• Exercise prompt: The answer must consist of every line in the data that contains "agent".

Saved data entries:
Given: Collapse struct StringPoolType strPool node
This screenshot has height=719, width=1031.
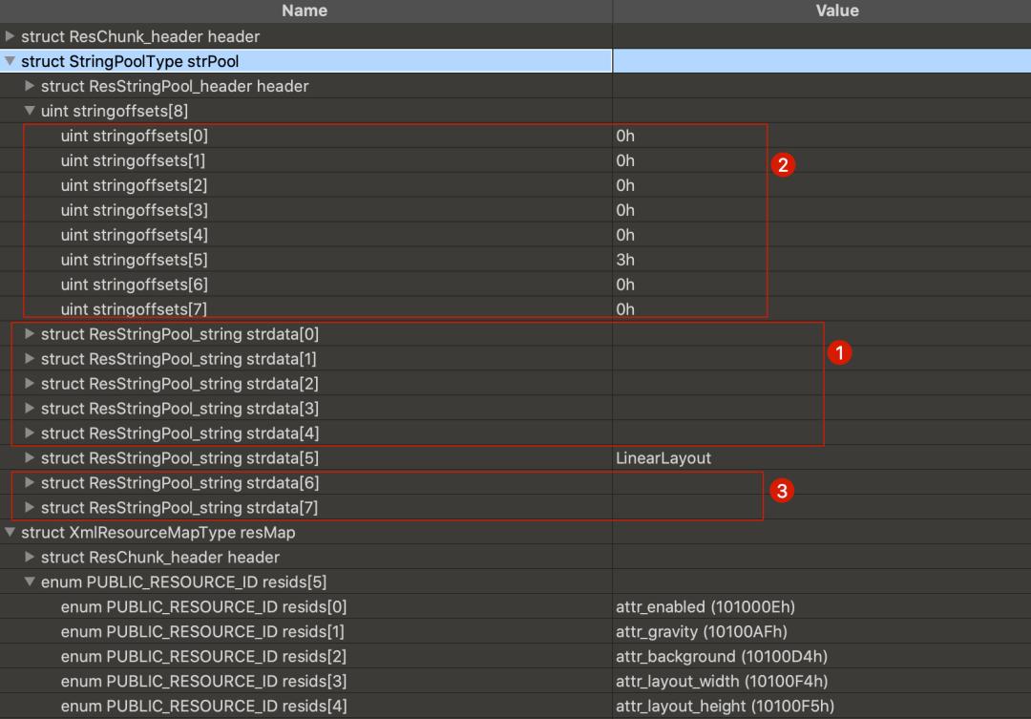Looking at the screenshot, I should click(x=11, y=61).
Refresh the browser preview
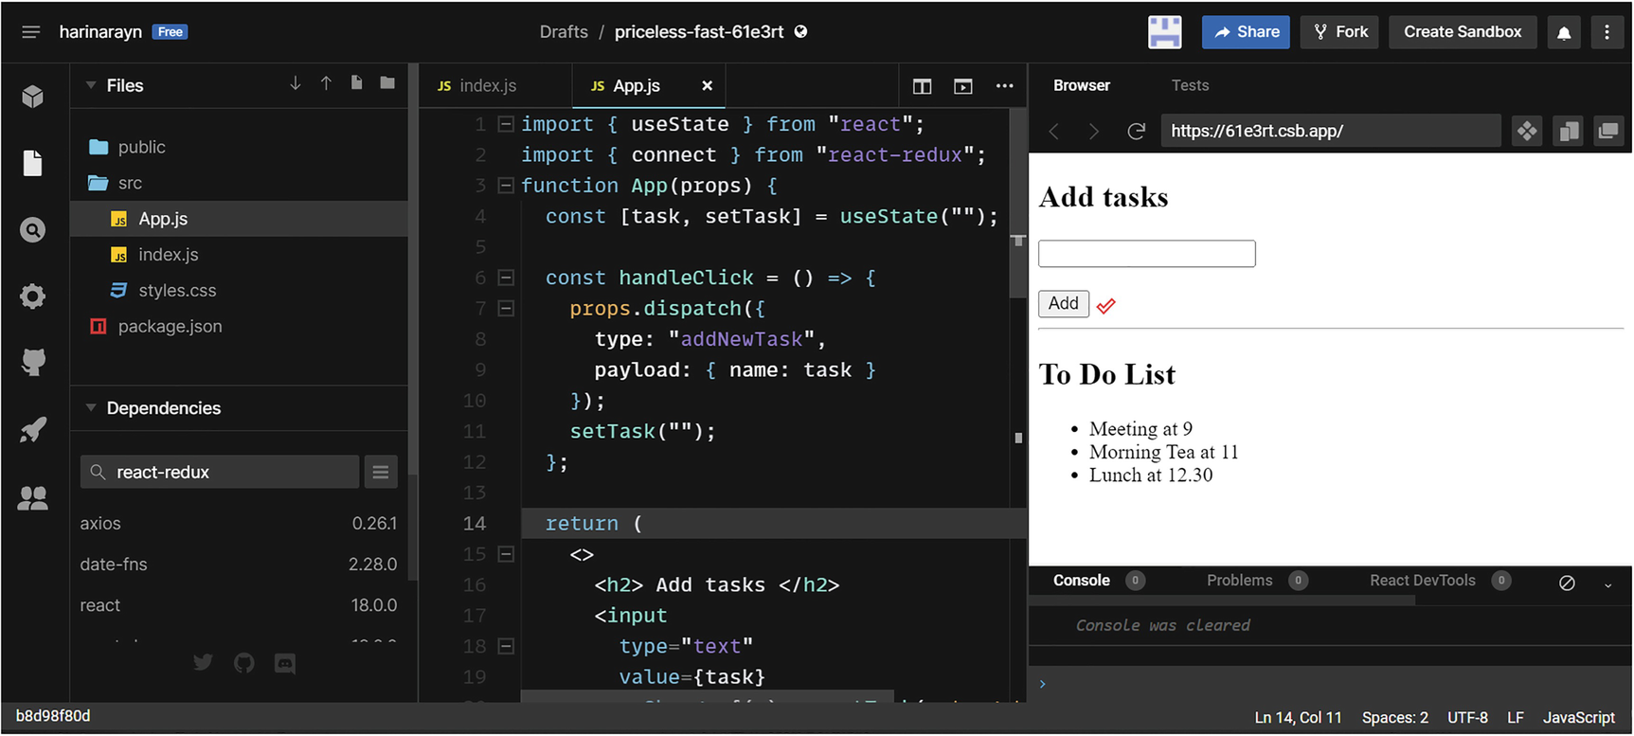The height and width of the screenshot is (736, 1634). click(1136, 131)

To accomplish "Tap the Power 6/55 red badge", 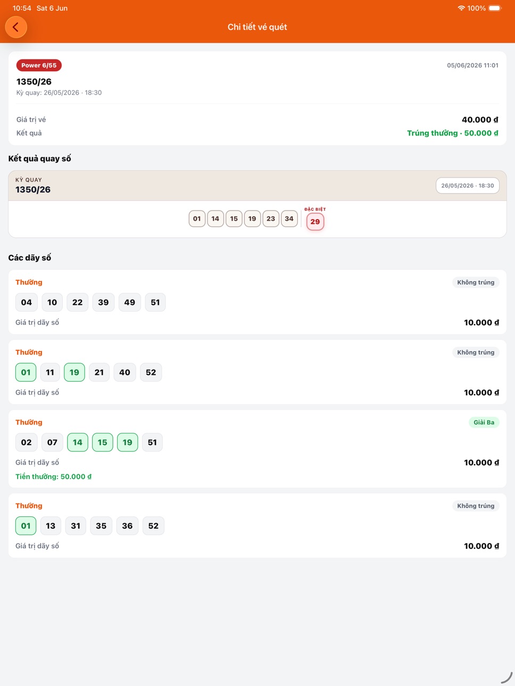I will pos(39,65).
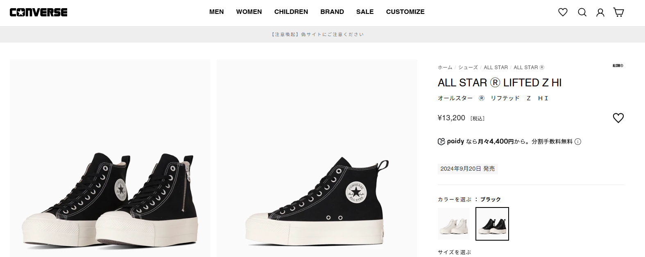Select the white color swatch
645x257 pixels.
tap(454, 224)
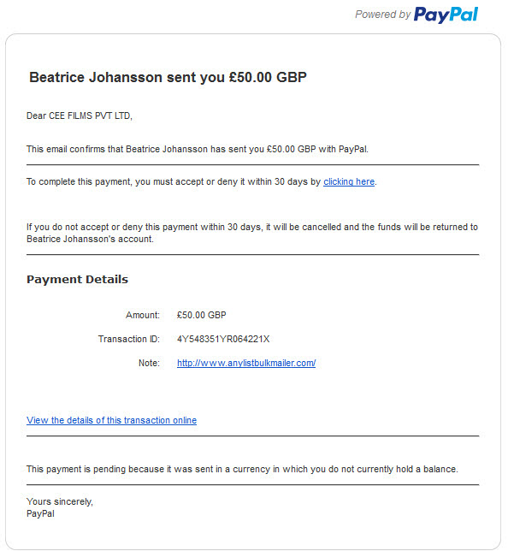Click the PayPal signature text at bottom
This screenshot has width=508, height=551.
(40, 513)
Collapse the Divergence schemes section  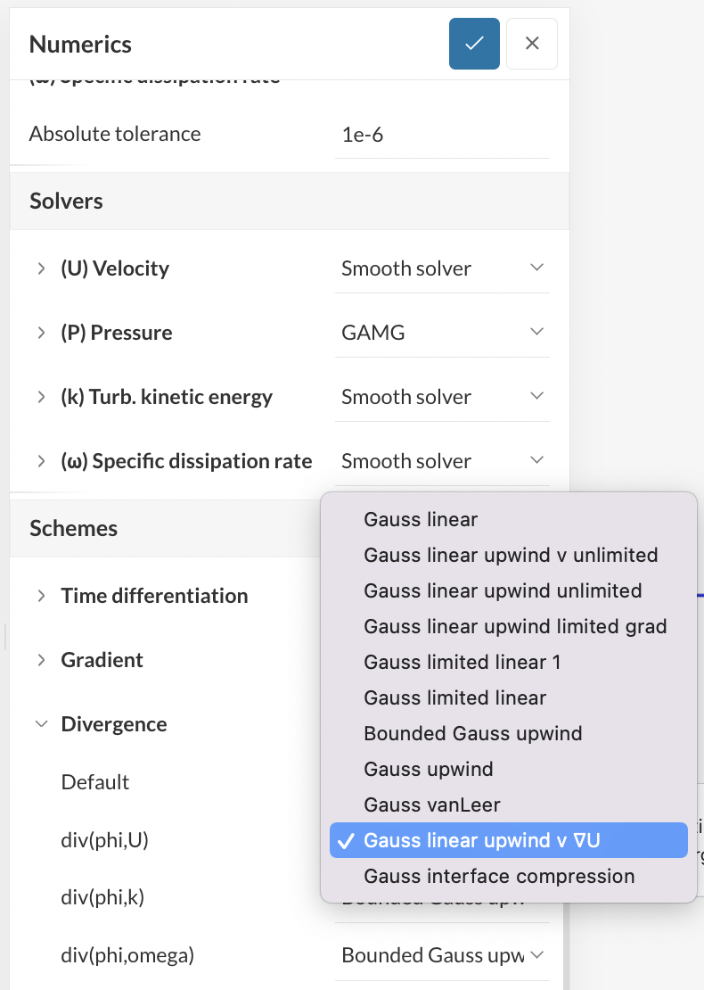[41, 724]
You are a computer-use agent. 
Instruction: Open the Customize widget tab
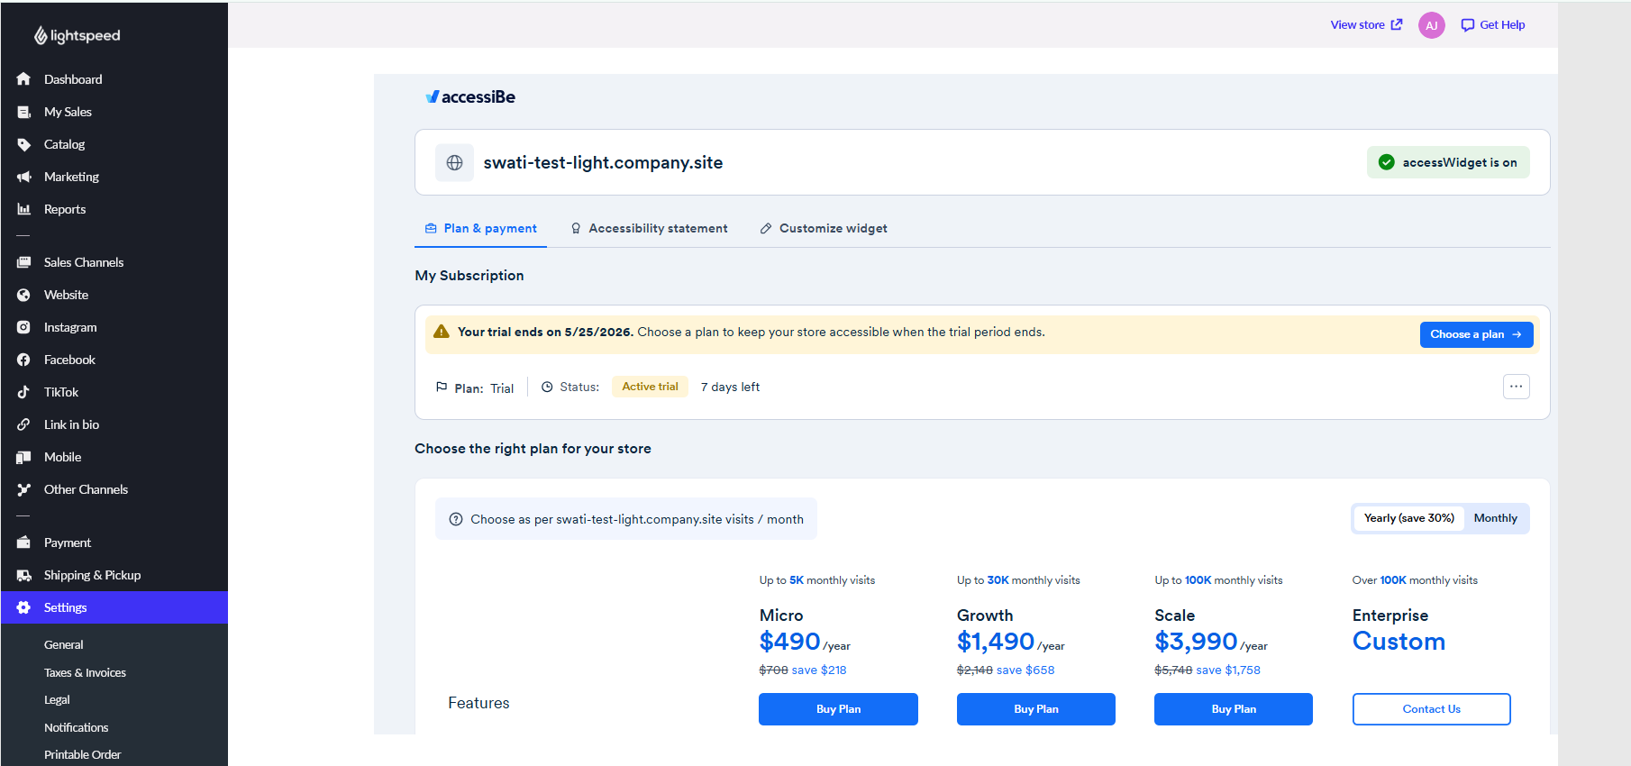click(x=824, y=229)
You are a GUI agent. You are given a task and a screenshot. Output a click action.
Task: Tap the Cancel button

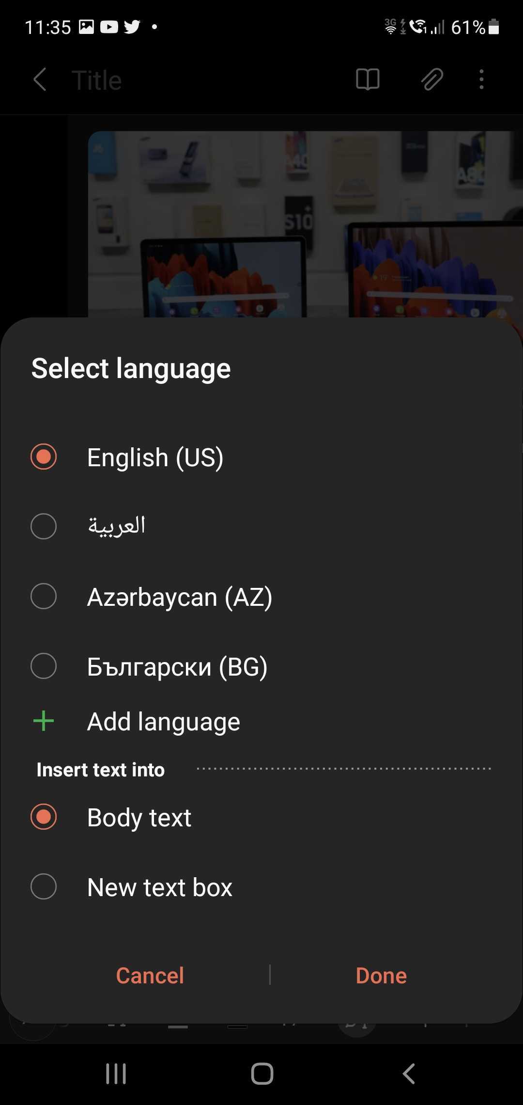pos(150,976)
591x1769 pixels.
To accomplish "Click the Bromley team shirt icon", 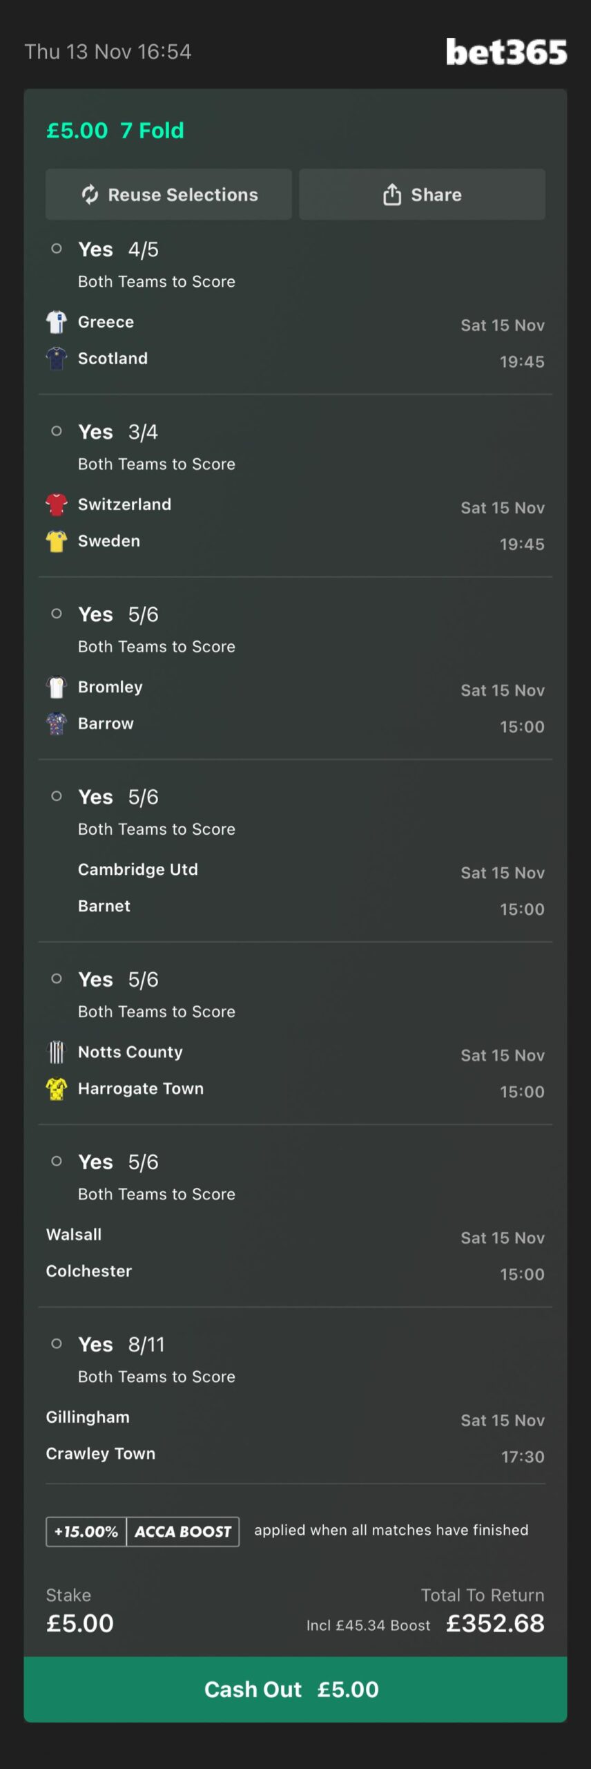I will [57, 687].
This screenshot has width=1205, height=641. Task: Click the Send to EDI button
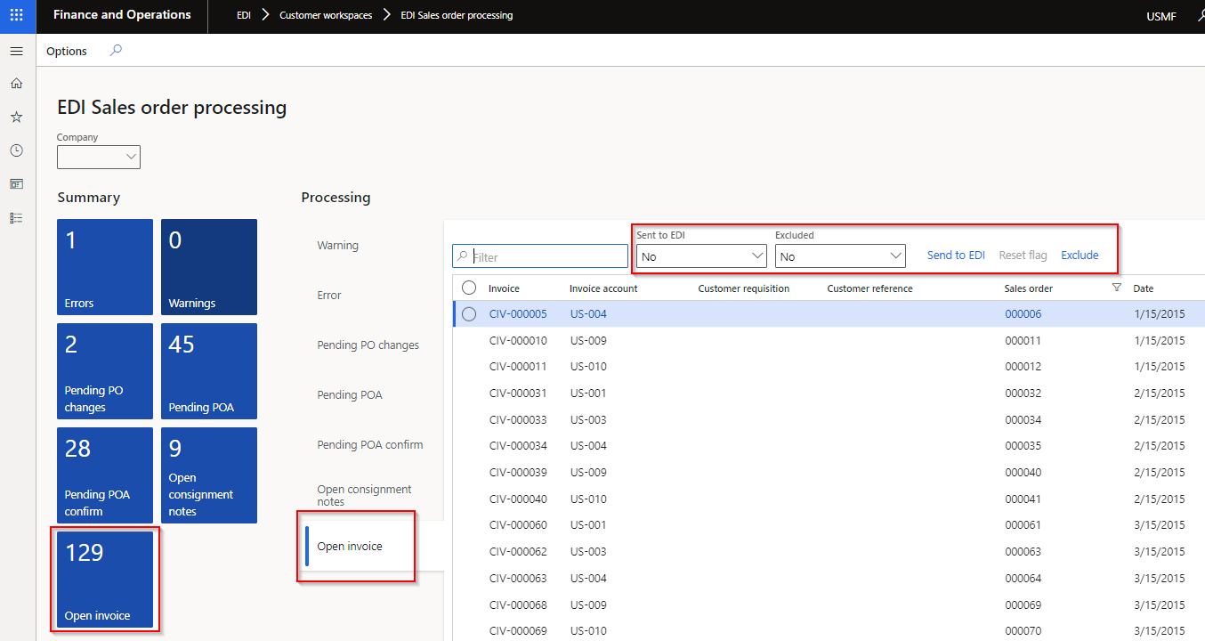point(955,255)
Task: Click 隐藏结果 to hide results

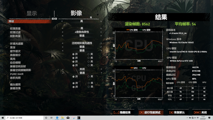Action: coord(122,112)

• Task answer:
You are a computer-use agent. 
You are a GUI agent. You are given a task and a screenshot. Output a click action.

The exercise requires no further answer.